_PROBLEM TO WORK ON_. Output the data verbatim, with nothing added or dropped.

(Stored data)
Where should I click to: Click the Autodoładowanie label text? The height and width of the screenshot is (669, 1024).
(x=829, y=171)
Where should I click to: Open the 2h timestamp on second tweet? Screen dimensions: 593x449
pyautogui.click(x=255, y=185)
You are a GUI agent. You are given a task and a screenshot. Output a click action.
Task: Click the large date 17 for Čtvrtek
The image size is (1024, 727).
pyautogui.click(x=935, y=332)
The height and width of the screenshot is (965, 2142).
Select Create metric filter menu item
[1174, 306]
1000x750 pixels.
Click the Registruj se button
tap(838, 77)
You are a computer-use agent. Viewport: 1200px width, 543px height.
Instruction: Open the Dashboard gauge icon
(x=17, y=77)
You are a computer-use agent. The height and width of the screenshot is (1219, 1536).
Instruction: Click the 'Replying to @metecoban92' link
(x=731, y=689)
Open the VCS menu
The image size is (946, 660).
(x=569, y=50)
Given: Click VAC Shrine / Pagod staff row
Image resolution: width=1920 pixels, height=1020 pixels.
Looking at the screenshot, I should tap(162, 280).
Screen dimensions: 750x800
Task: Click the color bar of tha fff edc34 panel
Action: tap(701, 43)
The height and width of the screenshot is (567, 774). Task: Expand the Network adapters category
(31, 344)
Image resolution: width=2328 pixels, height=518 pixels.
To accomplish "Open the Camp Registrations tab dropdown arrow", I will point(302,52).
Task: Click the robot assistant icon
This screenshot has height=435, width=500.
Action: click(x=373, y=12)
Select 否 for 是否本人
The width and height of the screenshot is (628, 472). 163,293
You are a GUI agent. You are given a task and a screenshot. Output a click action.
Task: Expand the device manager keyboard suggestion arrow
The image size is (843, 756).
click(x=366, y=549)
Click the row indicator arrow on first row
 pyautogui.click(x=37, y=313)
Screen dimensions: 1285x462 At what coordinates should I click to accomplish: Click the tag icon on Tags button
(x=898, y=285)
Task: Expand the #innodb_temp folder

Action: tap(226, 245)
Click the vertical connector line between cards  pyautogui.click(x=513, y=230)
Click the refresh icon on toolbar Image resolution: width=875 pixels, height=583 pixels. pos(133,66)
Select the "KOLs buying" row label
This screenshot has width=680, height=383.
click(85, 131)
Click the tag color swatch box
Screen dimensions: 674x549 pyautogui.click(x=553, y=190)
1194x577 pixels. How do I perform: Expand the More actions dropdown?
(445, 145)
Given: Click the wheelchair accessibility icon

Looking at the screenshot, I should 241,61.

_RESULT FOR THIS TASK_.
Where should I click to: Click the Autodoładowanie label text? The height and width of the screenshot is (669, 1024).
(x=829, y=171)
Where should I click to: Open the 2h timestamp on second tweet? Screen dimensions: 593x449
pyautogui.click(x=255, y=185)
You are a GUI agent. You are given a task and a screenshot. Output a click action.
Task: Click the large date 17 for Čtvrtek
The image size is (1024, 727).
pyautogui.click(x=935, y=332)
The height and width of the screenshot is (965, 2142).
Select Create metric filter menu item
[1174, 306]
1000x750 pixels.
Click the Registruj se button
tap(838, 77)
You are a computer-use agent. Viewport: 1200px width, 543px height.
Instruction: Open the Dashboard gauge icon
(x=17, y=77)
You are a computer-use agent. The height and width of the screenshot is (1219, 1536).
Instruction: Click the 'Replying to @metecoban92' link
(x=731, y=689)
Open the VCS menu
The image size is (946, 660).
(x=569, y=50)
Given: Click VAC Shrine / Pagod staff row
Image resolution: width=1920 pixels, height=1020 pixels.
Looking at the screenshot, I should tap(162, 280).
Screen dimensions: 750x800
Task: Click the color bar of tha fff edc34 panel
Action: tap(701, 43)
The height and width of the screenshot is (567, 774). Task: Expand the Network adapters category
(31, 344)
Image resolution: width=2328 pixels, height=518 pixels.
To accomplish "Open the Camp Registrations tab dropdown arrow", I will point(302,52).
Task: Click the robot assistant icon
This screenshot has height=435, width=500.
Action: click(x=373, y=12)
Select 否 for 是否本人
The width and height of the screenshot is (628, 472). 163,293
You are a GUI agent. You are given a task and a screenshot. Output a click action.
Task: Expand the device manager keyboard suggestion arrow
The image size is (843, 756).
click(x=366, y=549)
Click the row indicator arrow on first row
 pyautogui.click(x=37, y=313)
Screen dimensions: 1285x462 At what coordinates should I click to accomplish: Click the tag icon on Tags button
(x=898, y=285)
Task: Expand the #innodb_temp folder

Action: tap(226, 245)
Click the vertical connector line between cards  pyautogui.click(x=513, y=230)
Click the refresh icon on toolbar Image resolution: width=875 pixels, height=583 pixels. pos(133,66)
Select the "KOLs buying" row label
This screenshot has width=680, height=383.
click(85, 131)
Click the tag color swatch box
Screen dimensions: 674x549 pyautogui.click(x=553, y=190)
1194x577 pixels. How do I perform: Expand the More actions dropdown?
(445, 145)
Given: Click the wheelchair accessibility icon

Looking at the screenshot, I should 241,61.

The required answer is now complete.